> [Description of the task] Render the items as a two-column CSV with the headers instruction and output, starting with the line that contains "Viewport: 672px width, 430px" and going on through the line that contains "will (x=81, y=573).". Each item gets one row, with each field quoted and any line breaks replaced by spaces.

> [Task inputs]
+---+

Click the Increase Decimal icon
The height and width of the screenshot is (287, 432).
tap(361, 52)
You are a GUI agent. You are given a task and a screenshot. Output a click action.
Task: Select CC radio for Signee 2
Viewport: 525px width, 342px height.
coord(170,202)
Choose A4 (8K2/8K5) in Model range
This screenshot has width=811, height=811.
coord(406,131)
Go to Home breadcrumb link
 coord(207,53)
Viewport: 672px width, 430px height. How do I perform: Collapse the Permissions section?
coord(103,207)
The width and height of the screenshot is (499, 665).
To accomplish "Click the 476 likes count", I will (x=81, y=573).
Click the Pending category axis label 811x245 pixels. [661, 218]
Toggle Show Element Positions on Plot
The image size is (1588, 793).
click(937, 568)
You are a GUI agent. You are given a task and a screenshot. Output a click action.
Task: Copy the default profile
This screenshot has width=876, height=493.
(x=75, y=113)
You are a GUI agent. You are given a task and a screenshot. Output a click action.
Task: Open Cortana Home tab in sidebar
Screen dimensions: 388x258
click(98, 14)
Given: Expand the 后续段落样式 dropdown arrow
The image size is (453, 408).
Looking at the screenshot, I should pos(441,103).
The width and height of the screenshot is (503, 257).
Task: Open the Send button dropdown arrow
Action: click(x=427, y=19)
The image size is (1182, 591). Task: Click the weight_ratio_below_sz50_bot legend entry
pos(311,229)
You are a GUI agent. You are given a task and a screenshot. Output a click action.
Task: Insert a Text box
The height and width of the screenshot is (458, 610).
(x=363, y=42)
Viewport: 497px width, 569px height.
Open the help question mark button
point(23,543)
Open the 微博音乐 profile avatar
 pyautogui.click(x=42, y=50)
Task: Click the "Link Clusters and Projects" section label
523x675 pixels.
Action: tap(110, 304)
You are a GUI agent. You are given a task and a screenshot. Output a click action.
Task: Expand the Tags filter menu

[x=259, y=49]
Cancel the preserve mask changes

+---+

> [Solution below]
instruction,output
"Viewport: 672px width, 430px height. How do I perform: Collapse the Permissions section?","coord(103,207)"
"The width and height of the screenshot is (499, 665). To accomplish ""Click the 476 likes count"",","I will (x=81, y=573)."